- EXERCISE INSTRUCTIONS: Show each line in the items below that contains the string "Viewport". Case counts.

- PROVIDED MATERIAL:
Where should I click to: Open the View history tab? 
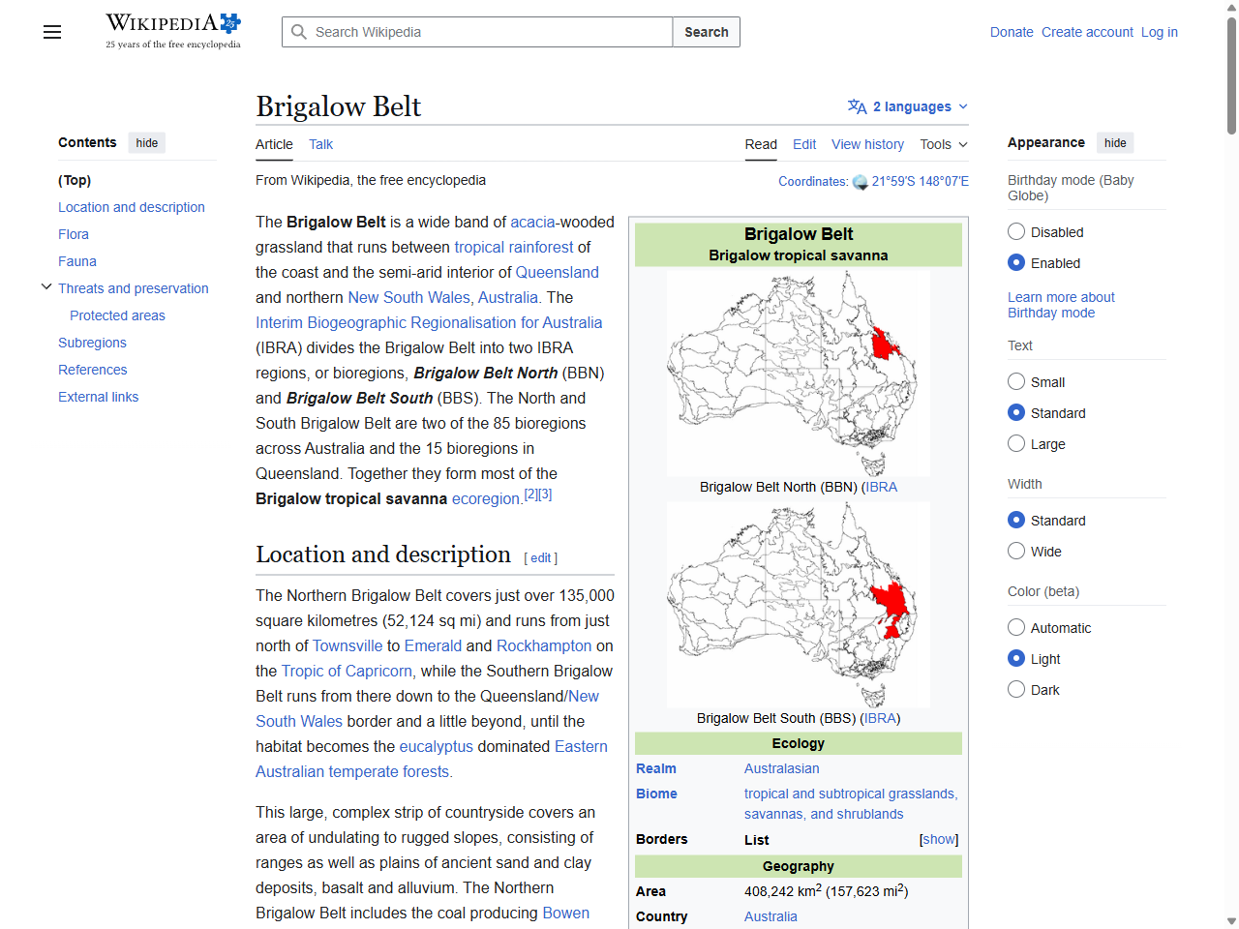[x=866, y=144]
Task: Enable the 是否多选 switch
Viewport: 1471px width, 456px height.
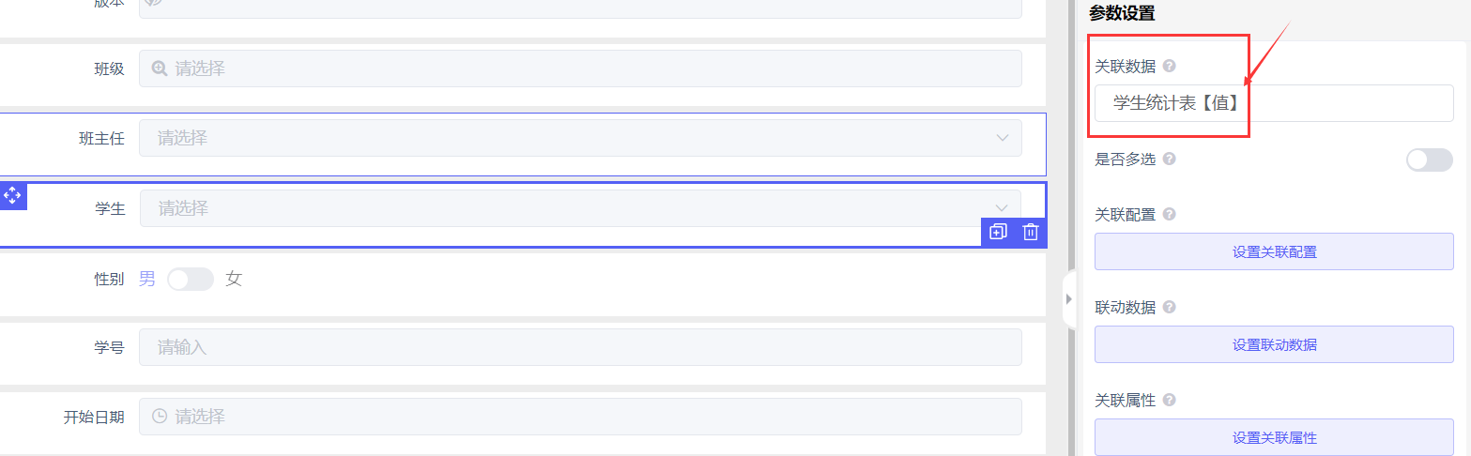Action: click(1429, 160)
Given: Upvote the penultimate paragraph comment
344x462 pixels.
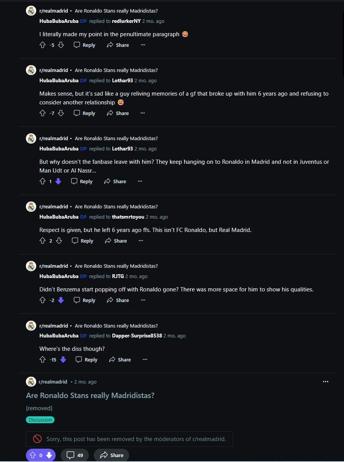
* * *
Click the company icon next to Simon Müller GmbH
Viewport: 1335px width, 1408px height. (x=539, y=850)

- SOLUTION FOR THIS EXERCISE:
Viewport: 1471px width, 456px height.
Viewport: 1335px width, 1408px height. (x=539, y=850)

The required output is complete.